+++ Material for this exercise

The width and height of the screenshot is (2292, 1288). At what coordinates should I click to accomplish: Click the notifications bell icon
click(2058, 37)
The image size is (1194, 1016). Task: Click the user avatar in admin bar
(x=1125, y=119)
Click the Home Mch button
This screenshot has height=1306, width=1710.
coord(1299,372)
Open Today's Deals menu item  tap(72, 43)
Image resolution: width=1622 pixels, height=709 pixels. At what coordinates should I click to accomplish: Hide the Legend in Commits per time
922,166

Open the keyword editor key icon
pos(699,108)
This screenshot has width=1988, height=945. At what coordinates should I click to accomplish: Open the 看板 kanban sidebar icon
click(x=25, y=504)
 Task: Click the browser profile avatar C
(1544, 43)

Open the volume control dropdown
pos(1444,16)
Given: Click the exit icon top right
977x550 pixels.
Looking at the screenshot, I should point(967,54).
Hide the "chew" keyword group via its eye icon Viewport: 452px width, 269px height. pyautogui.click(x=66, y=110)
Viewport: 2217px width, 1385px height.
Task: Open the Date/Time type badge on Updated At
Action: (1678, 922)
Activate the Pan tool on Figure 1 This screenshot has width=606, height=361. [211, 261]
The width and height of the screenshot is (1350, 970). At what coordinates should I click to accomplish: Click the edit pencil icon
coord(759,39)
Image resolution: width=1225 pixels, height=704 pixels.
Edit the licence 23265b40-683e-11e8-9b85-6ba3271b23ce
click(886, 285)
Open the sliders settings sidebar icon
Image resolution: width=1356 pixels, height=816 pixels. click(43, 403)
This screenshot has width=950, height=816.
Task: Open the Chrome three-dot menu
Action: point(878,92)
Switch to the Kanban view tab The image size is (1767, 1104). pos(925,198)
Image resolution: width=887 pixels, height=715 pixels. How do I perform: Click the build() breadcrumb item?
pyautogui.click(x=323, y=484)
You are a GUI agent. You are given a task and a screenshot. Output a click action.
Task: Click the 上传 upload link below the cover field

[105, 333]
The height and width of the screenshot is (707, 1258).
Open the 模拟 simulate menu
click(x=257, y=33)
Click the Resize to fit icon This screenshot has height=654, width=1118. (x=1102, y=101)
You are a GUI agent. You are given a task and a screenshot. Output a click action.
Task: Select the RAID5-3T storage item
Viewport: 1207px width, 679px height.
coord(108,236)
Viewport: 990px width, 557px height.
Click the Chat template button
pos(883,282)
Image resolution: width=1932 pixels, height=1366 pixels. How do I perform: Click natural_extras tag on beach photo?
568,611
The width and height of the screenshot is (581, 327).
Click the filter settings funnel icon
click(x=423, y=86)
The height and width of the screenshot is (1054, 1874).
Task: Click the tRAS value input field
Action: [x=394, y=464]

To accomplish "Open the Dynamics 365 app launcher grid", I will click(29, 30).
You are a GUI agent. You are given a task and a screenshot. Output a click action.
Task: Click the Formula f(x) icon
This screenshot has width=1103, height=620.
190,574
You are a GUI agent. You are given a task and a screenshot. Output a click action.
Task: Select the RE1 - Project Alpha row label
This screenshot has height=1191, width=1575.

++++++

In the data above, which lines include "Select"? Return those lines.

Response.
Task: Select the RAID5-3T storage item
Task: Select the RE1 - Project Alpha row label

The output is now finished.